Kathleen’s story: My mother’s struggle and fight for justice
Personal Stories | February 14, 2020 | Dying With Dignity Canada
Kathleen’s mother, Christa, was a formidable woman with a zest for life. However, her inability to choose at end-of-life has left her and her family in a position she hoped to never be in.
My mother, Christa, moved into a long-term care home last spring after her 96th birthday.
During her long life she lived on three continents, could communicate in four languages, went back to school at the age of 40 to get a BSc, MSc, and PhD, and subsequently taught at the post secondary level. She and her husband designed several gardens and finally established a commercial fruit farm in Prince Edward County. She led an active life.

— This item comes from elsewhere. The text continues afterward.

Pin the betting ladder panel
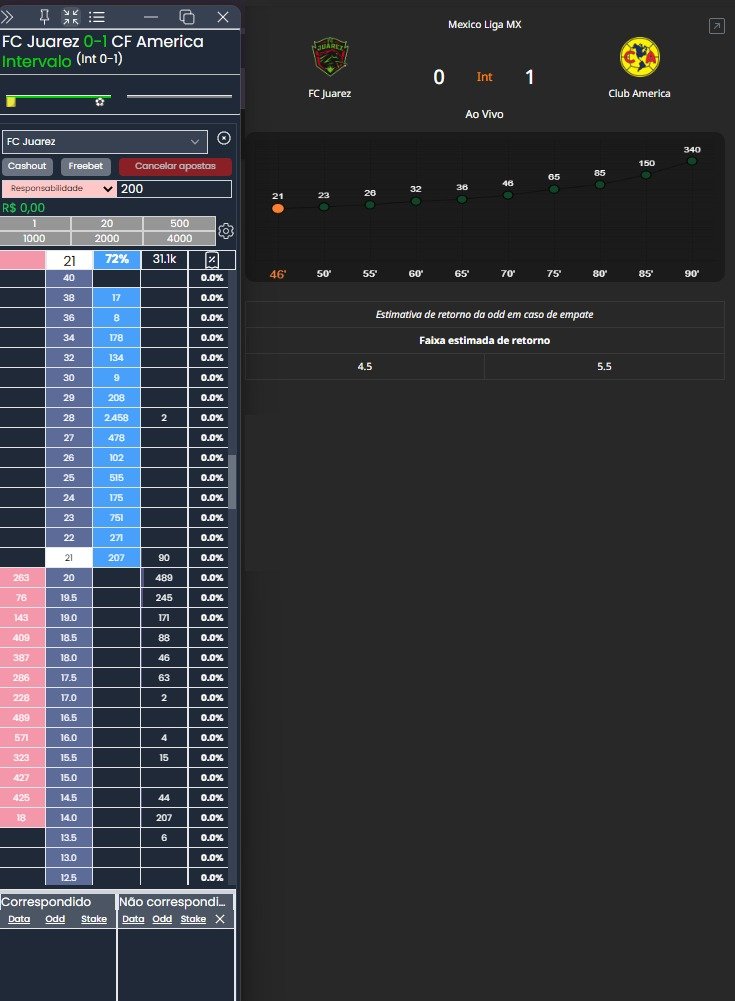 pyautogui.click(x=44, y=17)
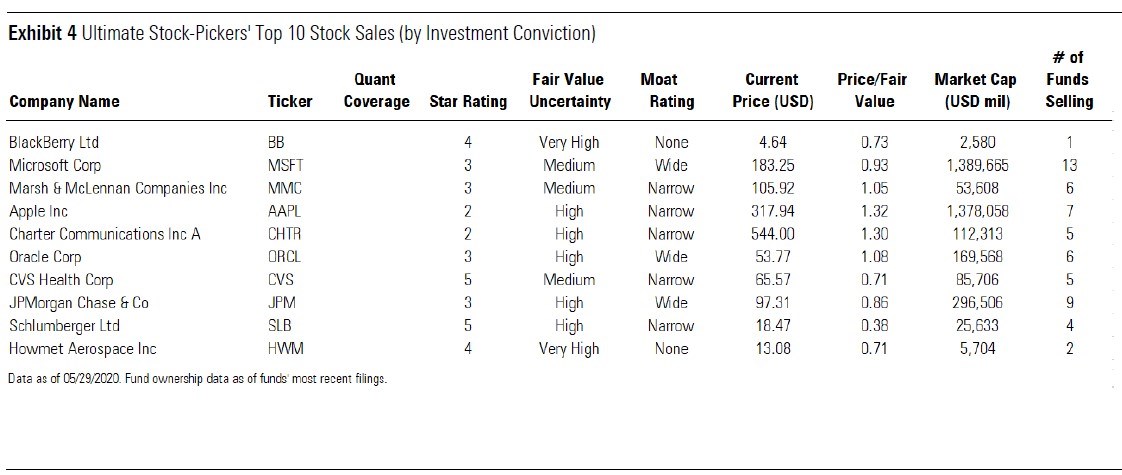Click the Oracle Corp company name
Viewport: 1122px width, 475px height.
click(43, 258)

In her late 80s she finally decided to stop commuting to Europe, and subsequently moved off the farm into a condominium in Belleville. At the age of 92 she had a stroke, which started a steady decline in both mobility and intellectual function. After a short residence in a retirement home, long-term care became the only option. At this point Christa was already fairly immobile and aphasic. The progression from fairly cognisant and mobile to immobile/wheelchair-bound and non-communicative took about a year (there were no obvious medical causal symptoms).
Six years ago, Christa had her will updated and insisted that her lawyer include a paragraph requesting that, “if the situation should arise in which there is no reasonable expectation of recovery from physical or mental disability, I request that I be allowed to die and not be kept alive by artificial means or ‘heroic measures.’ I do not fear death itself as much as the indignities of deterioration, dependence, and hopeless pain. I therefore ask that medication be mercifully administered to me to alleviate suffering, even though this may hasten the moment of my death. If I am able to travel, I request that I be taken to Switzerland for assisted suicide or euthanasia.” Naturally, her lawyer informed her that this was not an option at the time in Canada, but she insisted that it be included. In many conversations while she was still lucid, this was her wish. It was what she wished her family to do.
Before she lost the ability to garden, Christa designed several with her husband.
Christa spent her day in her wheelchair, immobile, relying on the staff to see to all her needs. She did not communicate with anyone, and, at best, one got a baleful look. One of the last sentences in the legal document states, “I hope you who care for me will feel morally bound to follow this mandate.” With the care she received, Christa could have subsisted in this state for several years, as there is no obvious progressive disease.
If my mother understood her condition, it must have been the most terrible trap imaginable for her. Under the current laws, as she couldn’t give cognisant consent and had no terminal illness (though she was on constant low level pain medication), we understood that there are no options to fulfill her wishes.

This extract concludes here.